▸ About this task:
One line at a time, check the entries below for the word "agent", and copy each line that has it.

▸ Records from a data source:
···
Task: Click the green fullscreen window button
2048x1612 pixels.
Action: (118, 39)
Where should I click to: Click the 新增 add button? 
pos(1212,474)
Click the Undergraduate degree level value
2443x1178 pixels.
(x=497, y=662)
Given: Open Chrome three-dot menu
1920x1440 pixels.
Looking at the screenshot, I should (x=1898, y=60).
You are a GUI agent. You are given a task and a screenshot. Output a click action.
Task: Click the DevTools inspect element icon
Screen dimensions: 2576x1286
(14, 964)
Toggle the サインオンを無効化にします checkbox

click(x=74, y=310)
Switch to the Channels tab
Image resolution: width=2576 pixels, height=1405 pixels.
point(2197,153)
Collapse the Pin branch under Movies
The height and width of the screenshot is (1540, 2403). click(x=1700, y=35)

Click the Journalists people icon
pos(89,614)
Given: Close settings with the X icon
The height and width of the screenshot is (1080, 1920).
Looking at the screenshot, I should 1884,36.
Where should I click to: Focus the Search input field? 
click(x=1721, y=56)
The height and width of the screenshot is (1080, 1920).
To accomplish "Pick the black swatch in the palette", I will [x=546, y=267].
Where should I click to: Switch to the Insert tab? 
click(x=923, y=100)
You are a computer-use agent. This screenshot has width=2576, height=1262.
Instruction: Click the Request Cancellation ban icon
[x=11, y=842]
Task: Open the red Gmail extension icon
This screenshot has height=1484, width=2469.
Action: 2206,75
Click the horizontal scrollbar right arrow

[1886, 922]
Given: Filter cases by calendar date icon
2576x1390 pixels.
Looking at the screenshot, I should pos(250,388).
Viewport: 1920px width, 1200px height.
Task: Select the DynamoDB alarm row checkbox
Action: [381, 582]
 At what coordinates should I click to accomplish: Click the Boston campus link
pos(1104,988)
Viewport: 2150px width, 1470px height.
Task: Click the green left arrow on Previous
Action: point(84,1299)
···
▸ Result of the exercise:
You are a GUI agent. You are given a task and a screenshot. Output a click action.
You are a computer-use agent. This screenshot has width=2576, height=1262.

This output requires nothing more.